Miss Sacks, a fast moving, fast talking redhead in her mid-thirties, had snatched Lisa out of the bus depot and whisked her over to Sutton High before Lisa had had time to think. "Have fun. See you tonight," Miss Sacks had said while revving the engine of her Saab. And then she had squealed away almost before Lisa could close the car door behind herself.

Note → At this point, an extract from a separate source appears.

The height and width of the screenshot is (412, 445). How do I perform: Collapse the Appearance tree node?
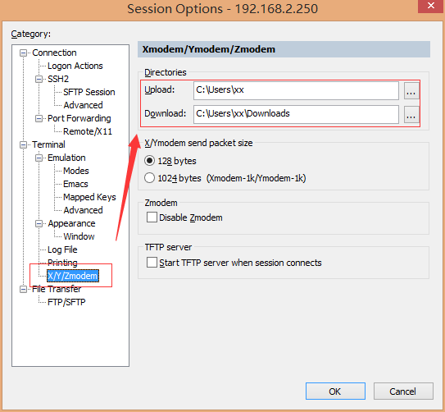tap(39, 223)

Lisa looked around the classroom. This class, study hall, was the first class in which she had seen any boys. During her first two classes, English and History, she was beginning to wonder whether Sutton High was sexually segregated. Not only were there no boys in her classes, but there were no boys in the halls. She had wondered whether the boys attended classes in a separate wing of the school. But now, with study hall, the boys appeared. Some boys were already sprawled out in their desks when she had entered the room. Other boys had staggered in during the first fifteen minutes of the study hall. The study hall moderator, a skinny, round-shouldered little man who resembled the principal, sat at his desk at the front of the room with his nose in a book. He'd assigned Lisa her seat when she'd come in, but aside from that, he kept his nose in his book, apparently disinterested whether students came in late, and apparently unconcerned with what was going on in the room.
Despite the moderator's apparent disinterest, the study hall was the quietest class Lisa had ever been in. The girls read, and the boys slept. Lisa had been surveying the classroom for half an hour now, from the moment she had entered it, and still, every time she looked out the window then back at the classroom, she blinked her eyes, wondering whether she was seeing things. This was the strangest school!